List each line of the data below that contains the string "height", copying the lines in full. Case counts, so match only that exact capitalization.

#### Available data
☆ ☆ ☆ ☆
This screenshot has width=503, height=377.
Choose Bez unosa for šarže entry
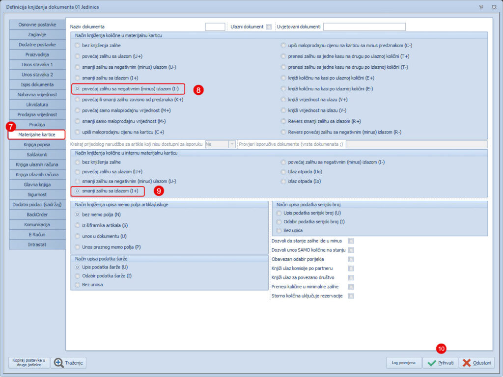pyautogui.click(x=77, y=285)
☆ ☆ ☆ ☆
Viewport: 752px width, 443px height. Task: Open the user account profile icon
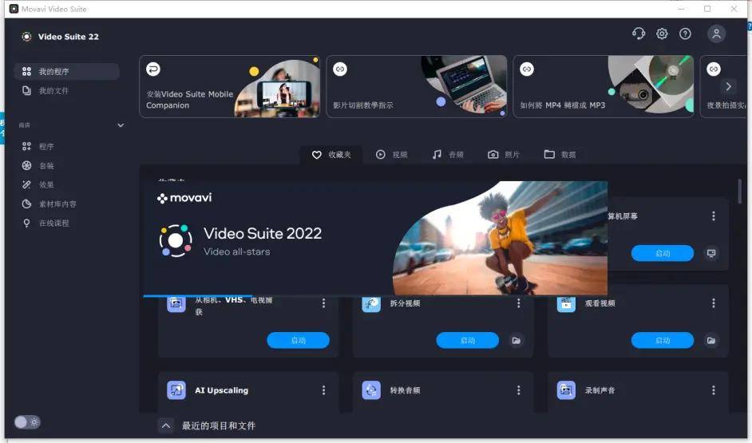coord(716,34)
☆ ☆ ☆ ☆
#### Response below
This screenshot has width=503, height=377.
Viewport: 752px width, 443px height. Task: Open the user account profile icon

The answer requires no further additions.